Lowering your thermostat setting may help lower your home heating costs. But are you cutting corners on your safety?
When it’s cold out, experts say you should set your thermostat no lower than 68 to 70 degrees while you’re at home. Colder homes can be especially dangerous for older adults. In fact, it might surprise you to know that hypothermia — when a person’s body temperature falls too low — doesn’t just happen outdoors. It can happen inside too.
Why are older adults at risk? As you get older, your metabolism slows — and you may lose body heat faster than when you were younger. It may also become harder to feel when you are getting too cold.
Be warm and well
Here are some ideas that may help you stay safe and warm at home without busting your heating budget:
Keep the heat in. Shut the doors to rooms that you don’t use. Close your curtains or blinds when the sun goes down. And plug cracks under the doors with towels or rags.
Layer up. Dress in several loose, warm layers of clothing. Add a coat or blanket if needed. Wear socks and slippers around the house too.

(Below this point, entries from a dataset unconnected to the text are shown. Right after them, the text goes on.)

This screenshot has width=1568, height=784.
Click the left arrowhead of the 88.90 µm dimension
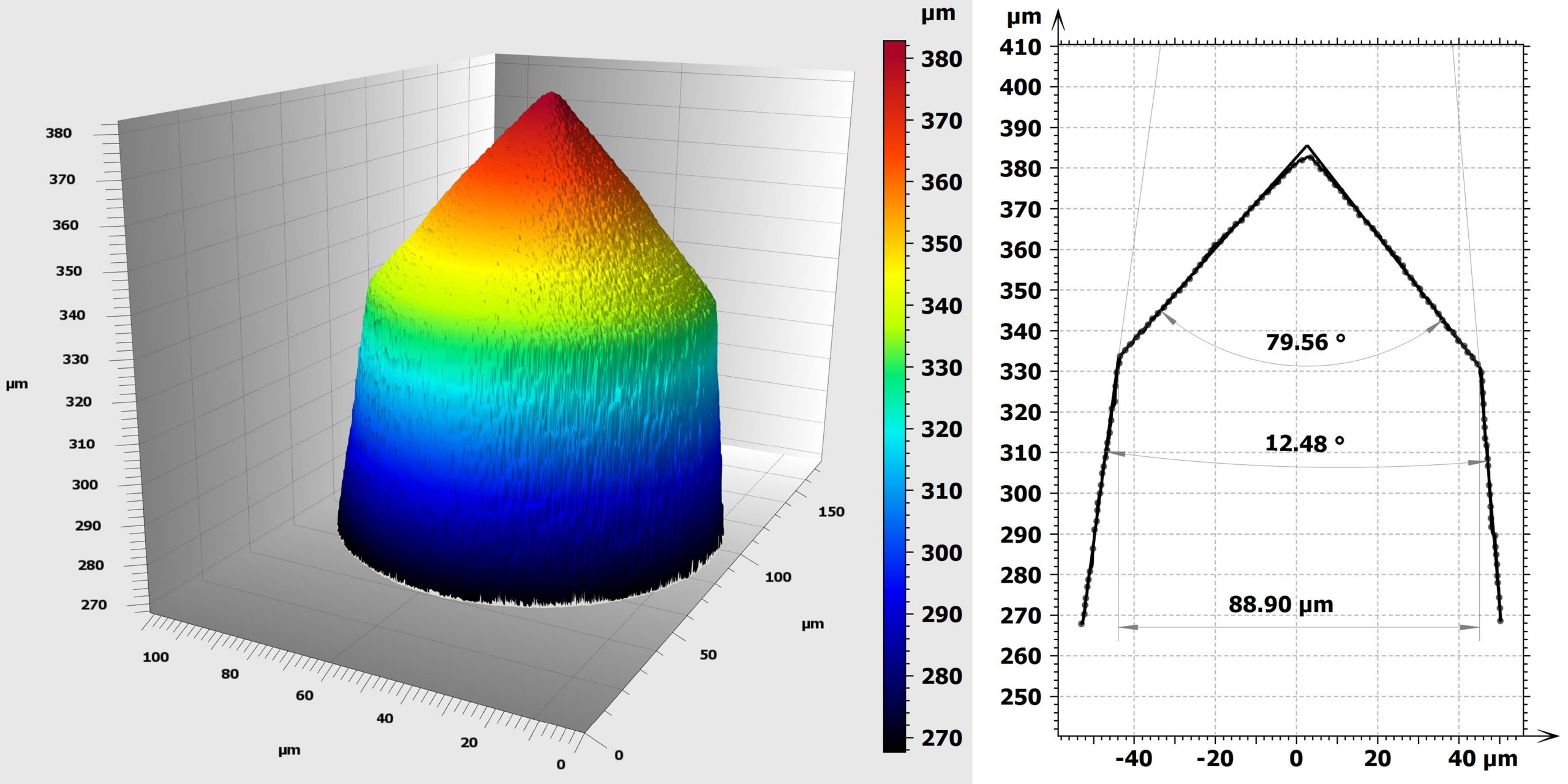point(1128,627)
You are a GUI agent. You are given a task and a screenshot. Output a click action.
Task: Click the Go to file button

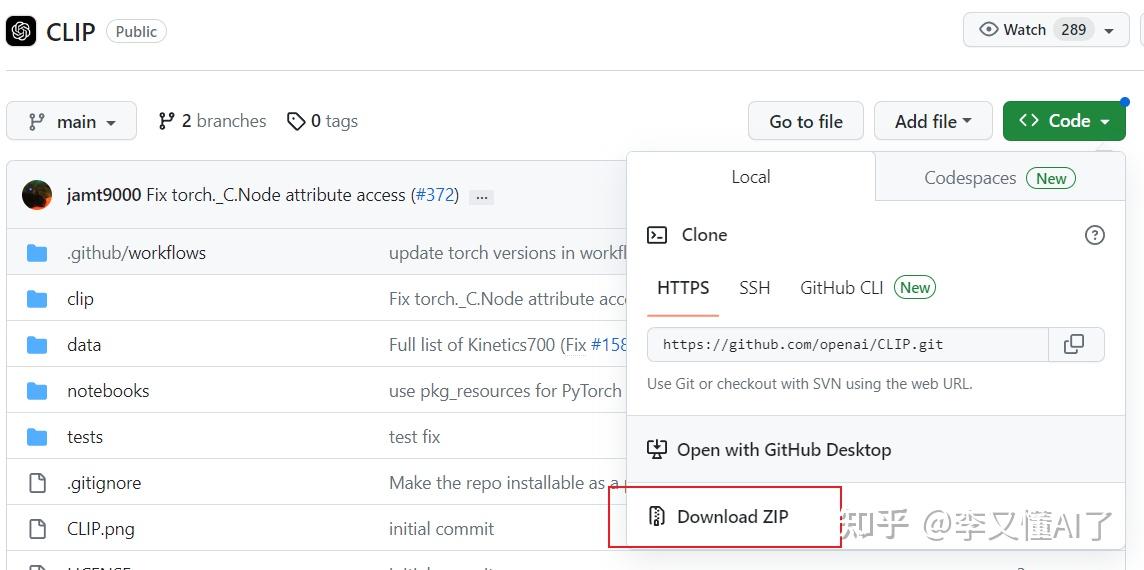(805, 122)
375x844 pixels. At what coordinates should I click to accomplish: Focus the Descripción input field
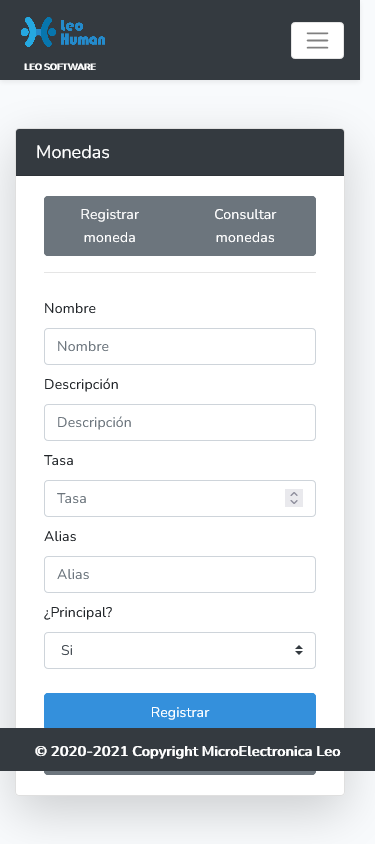tap(180, 423)
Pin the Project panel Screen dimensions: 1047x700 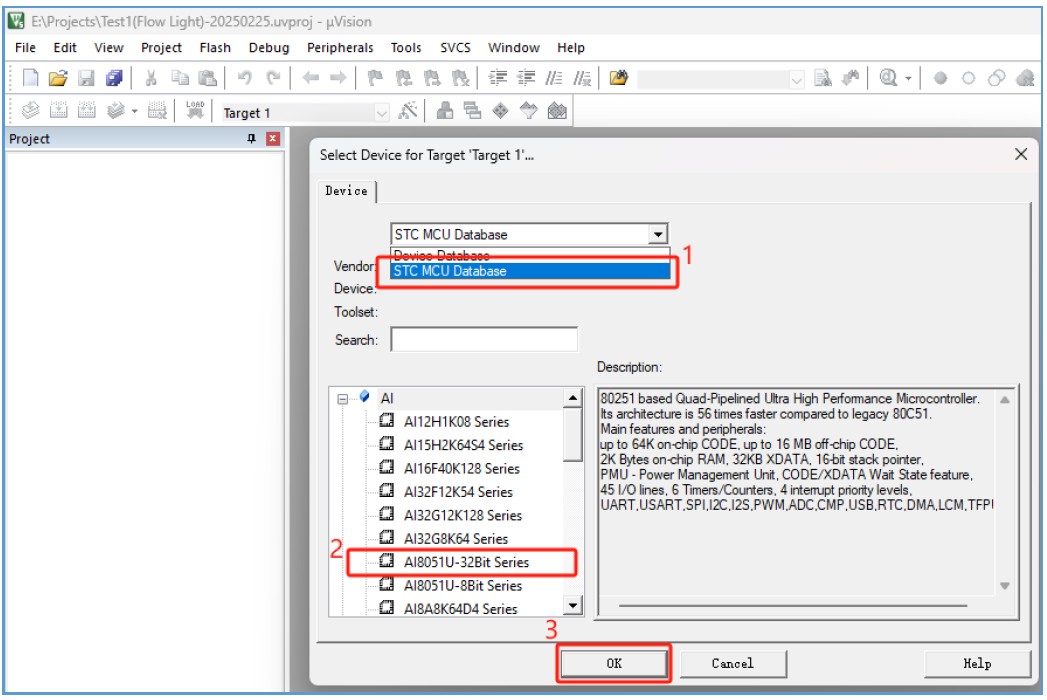click(x=251, y=138)
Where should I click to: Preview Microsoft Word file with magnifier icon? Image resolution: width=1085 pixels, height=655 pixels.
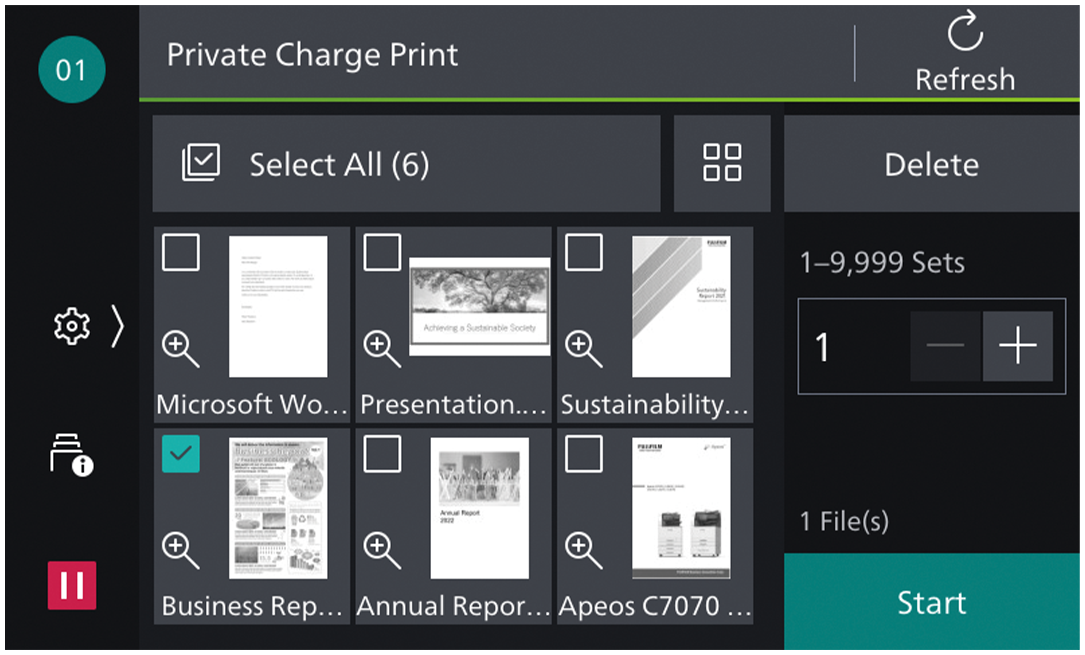[x=180, y=349]
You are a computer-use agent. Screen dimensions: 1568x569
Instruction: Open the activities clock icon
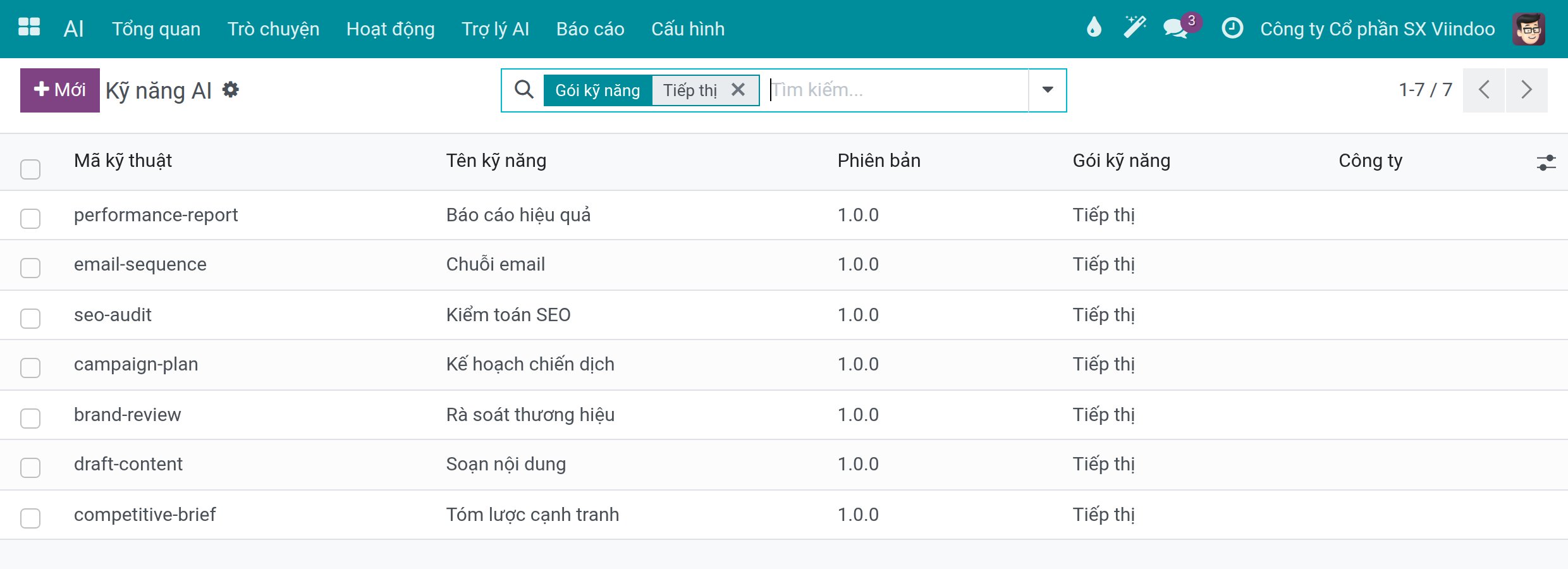tap(1232, 28)

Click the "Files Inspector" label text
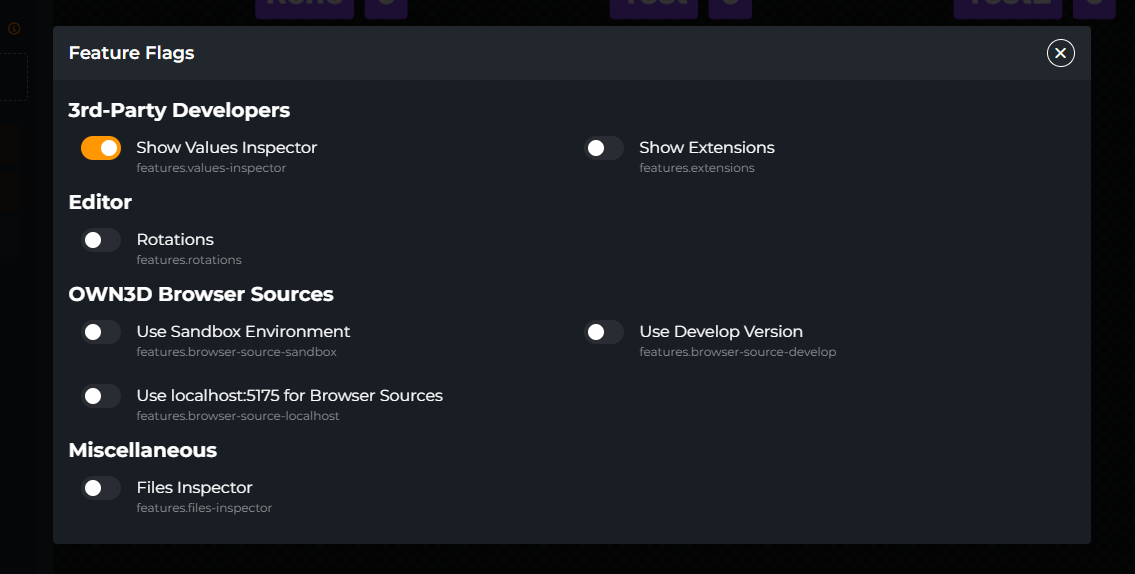[x=194, y=488]
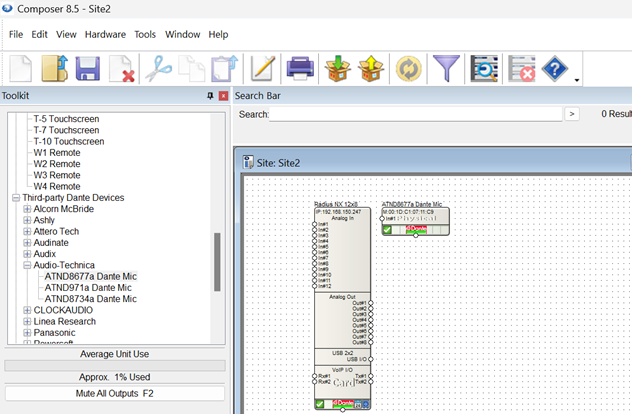Click the Filter funnel toolbar icon
632x414 pixels.
click(x=447, y=69)
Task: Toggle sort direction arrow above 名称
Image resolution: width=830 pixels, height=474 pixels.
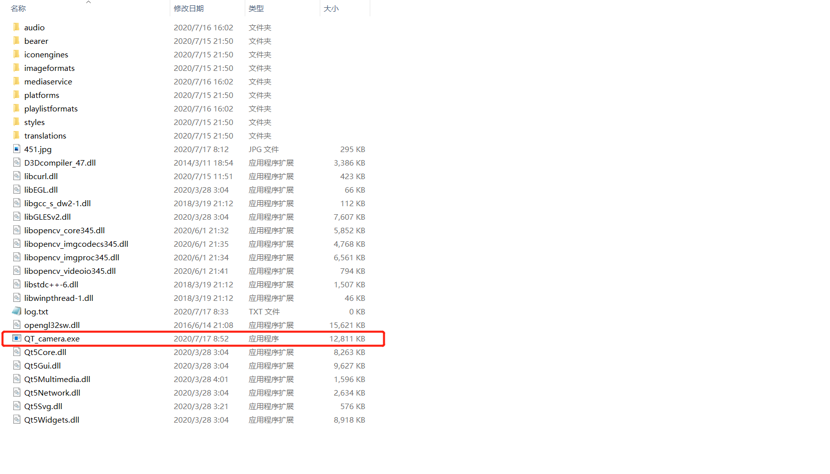Action: tap(88, 2)
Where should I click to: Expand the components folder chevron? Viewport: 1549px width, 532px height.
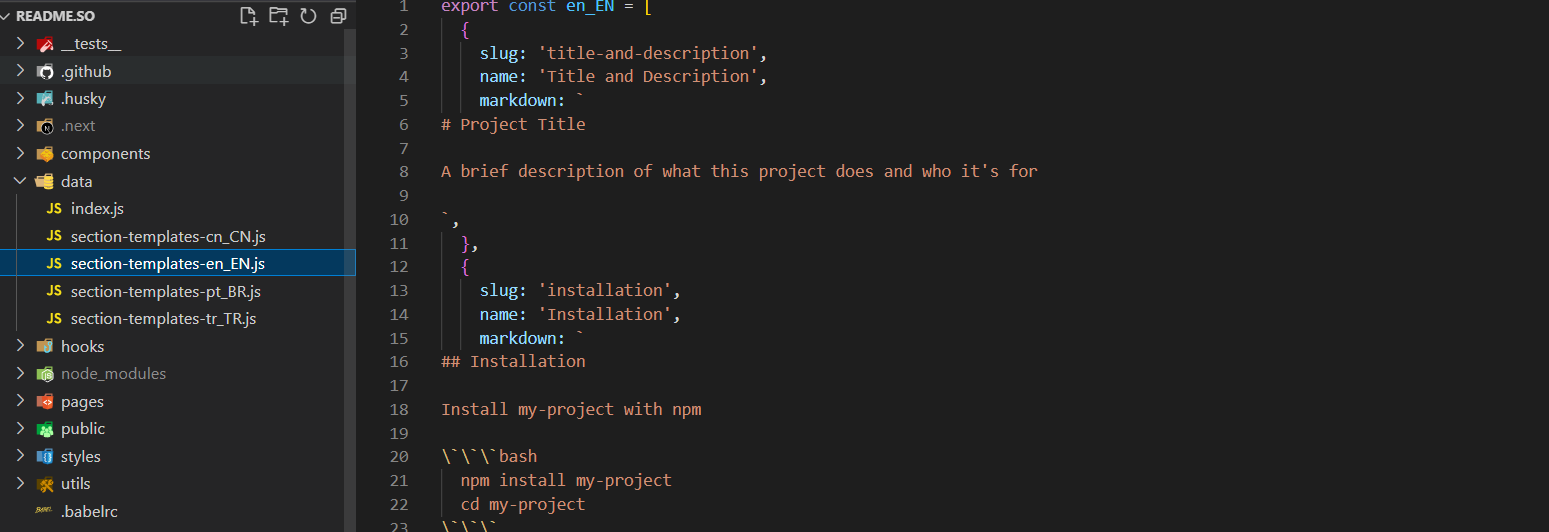[x=20, y=154]
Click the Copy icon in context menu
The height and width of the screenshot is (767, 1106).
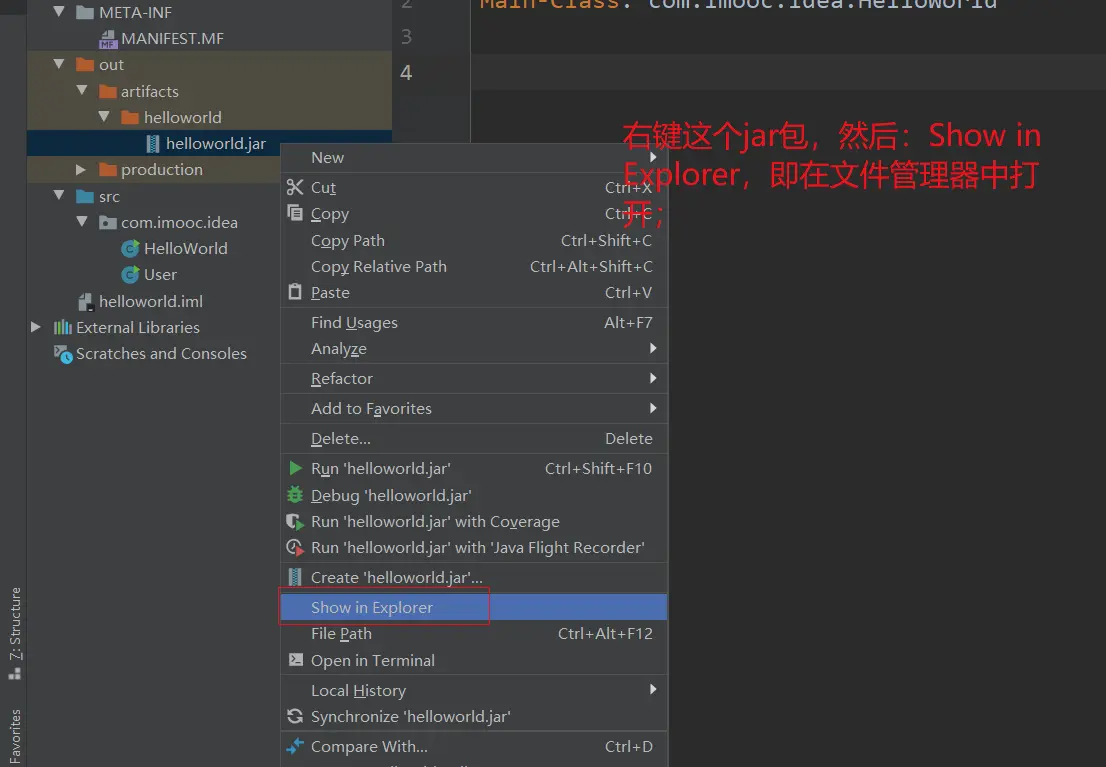pyautogui.click(x=295, y=213)
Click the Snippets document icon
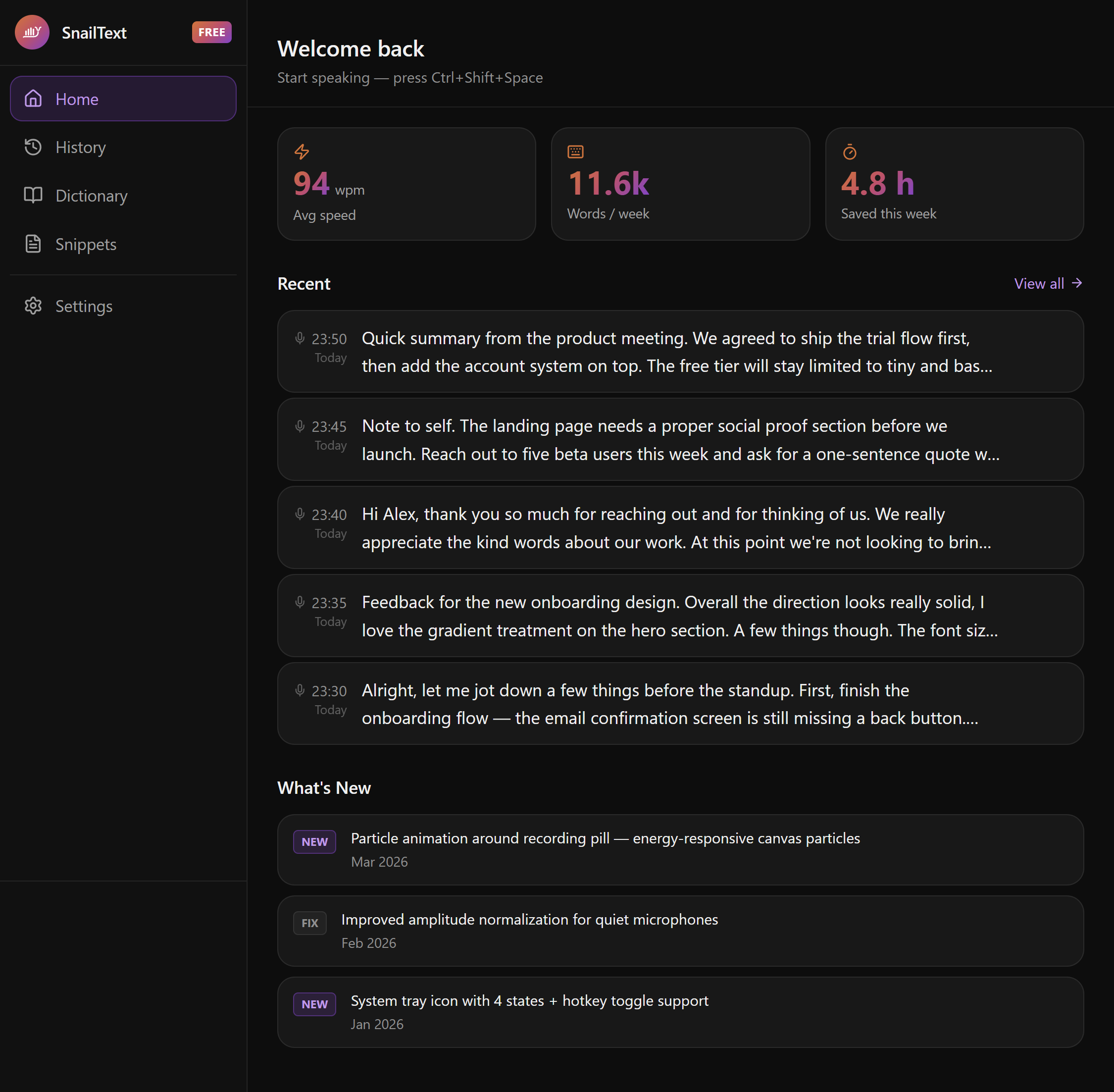Viewport: 1114px width, 1092px height. pos(33,244)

Feed yourself well. Keep your weight up with regular, healthy meals. Your body needs some fat to stay warm. And go easy on caffeine and alcohol.* They can lower your body temperature.
Snuggle up at night. Wear thermal underwear (long johns) for sleeping. And use an extra blanket on your bed. A cap can help keep you warm and cozy too.
Use the buddy system. If you live alone, you may want to ask a loved one or neighbor if they wouldn’t mind calling or stopping by to see how you are doing during a cold spell.
Have an emergency plan. In case a winter storm knocks the power out, it’s good to think about where warming shelters or other warm places are in your community — and know how you’ll get there if needed.
Maintain your heat source. To keep your home heating system running efficiently, have it checked once a year and change any filters regularly.
Use space heaters wisely. Keep them on the ground and at least 3 feet from water or anything that could catch fire. Keep the cords out of the way. And make sure your home has a carbon monoxide detector.
*Talk with your doctor if you have questions about alcohol use — or have difficulty drinking in moderation.